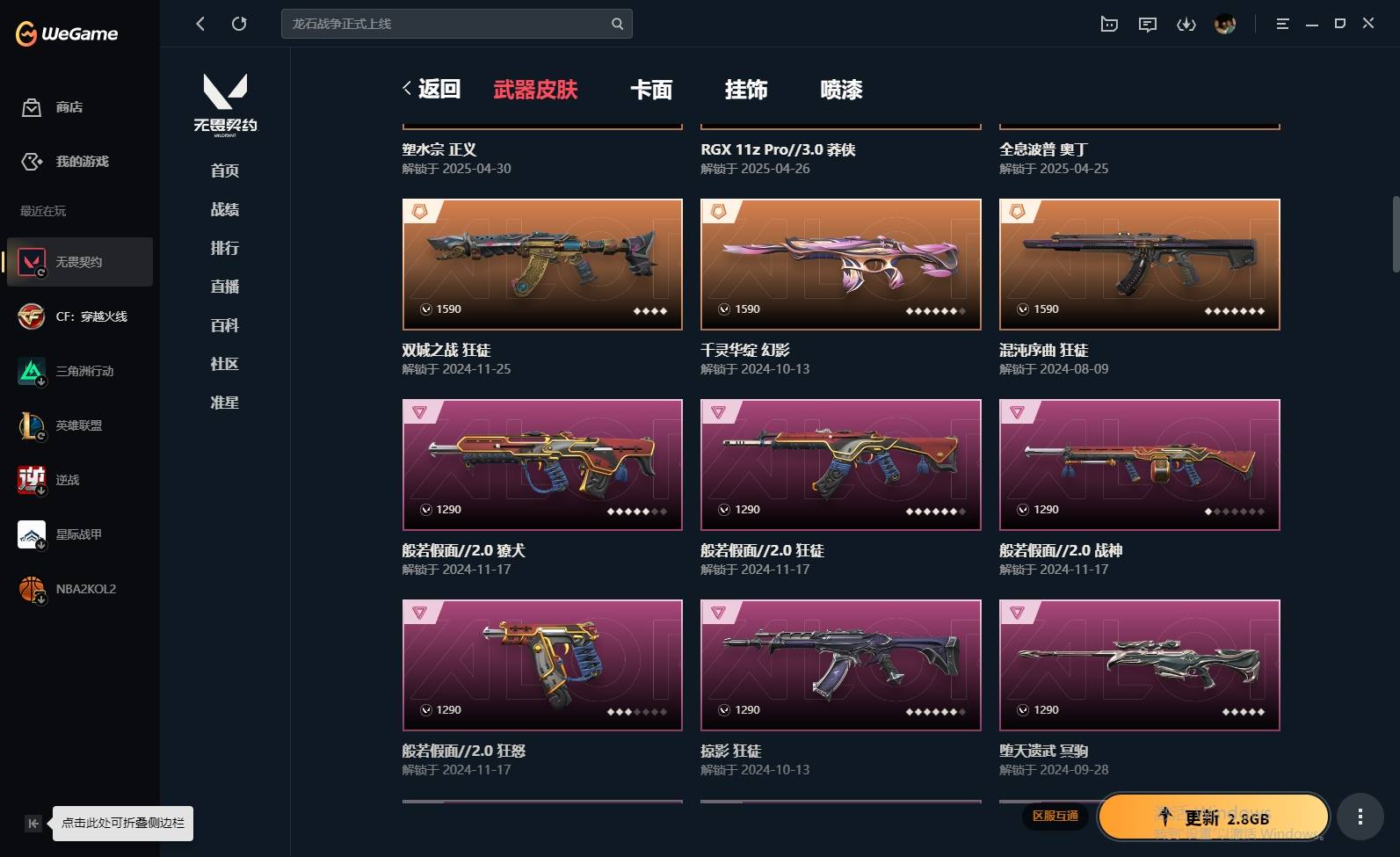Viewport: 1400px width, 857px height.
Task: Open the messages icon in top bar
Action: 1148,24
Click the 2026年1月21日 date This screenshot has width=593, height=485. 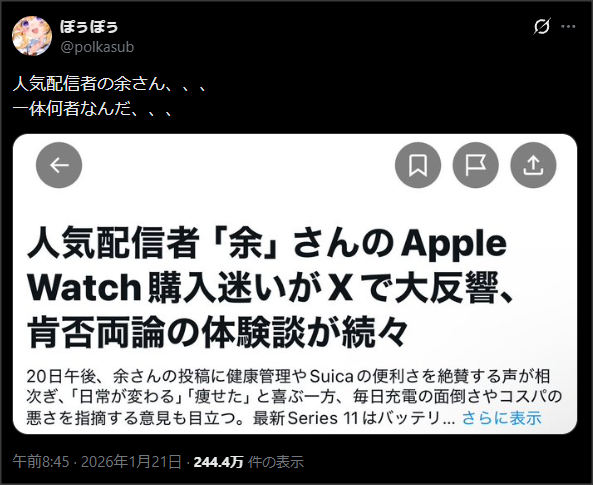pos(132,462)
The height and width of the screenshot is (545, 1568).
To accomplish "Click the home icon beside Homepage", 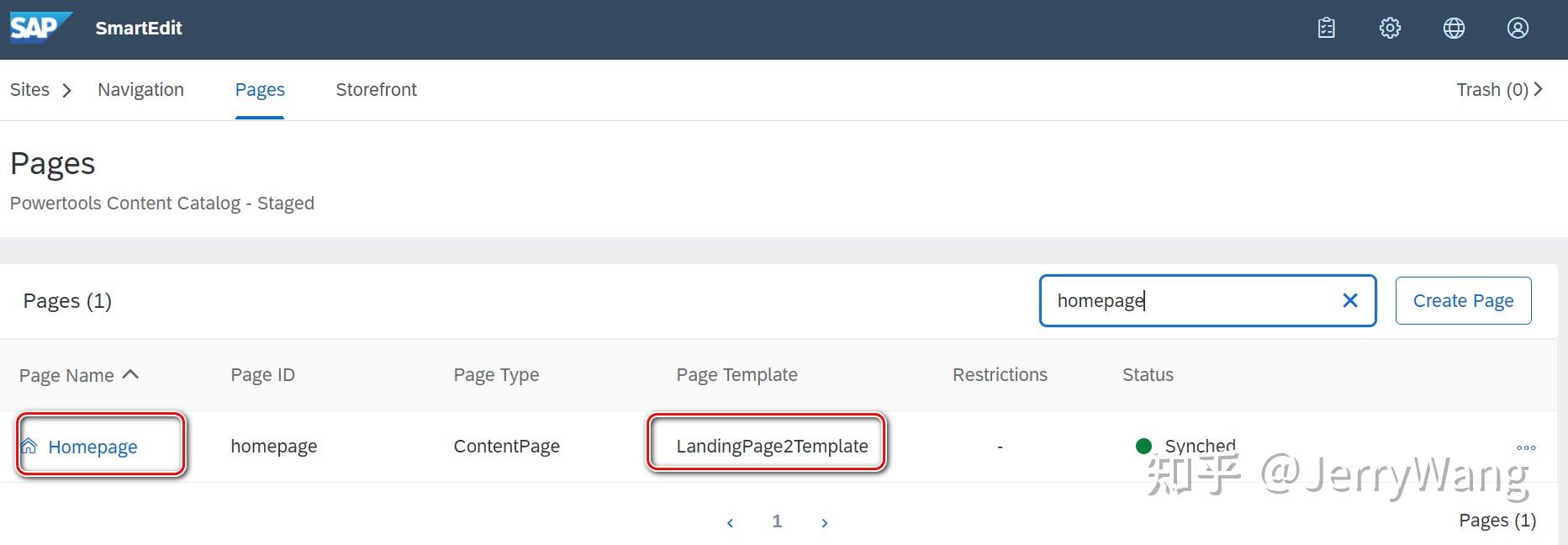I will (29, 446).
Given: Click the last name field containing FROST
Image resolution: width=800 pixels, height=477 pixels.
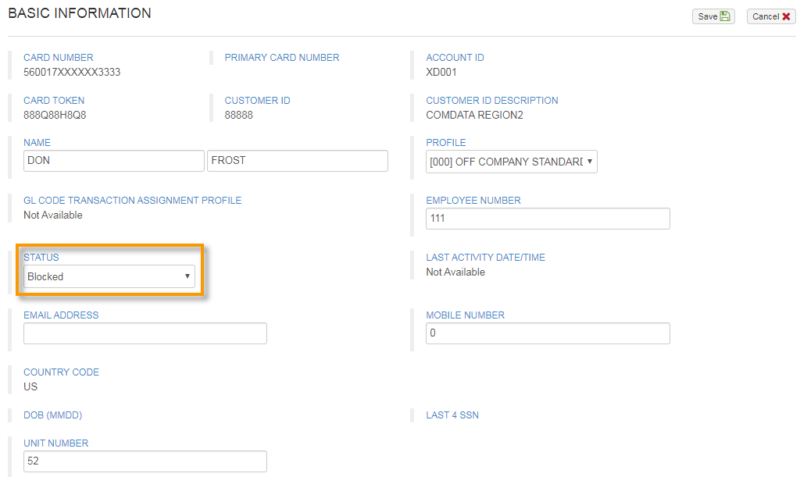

--

With pictures omitted, restate word for word every line above from the one containing "Given: Click the" to the end of the entries.

Given: Click the last name field containing FROST
Image resolution: width=800 pixels, height=477 pixels.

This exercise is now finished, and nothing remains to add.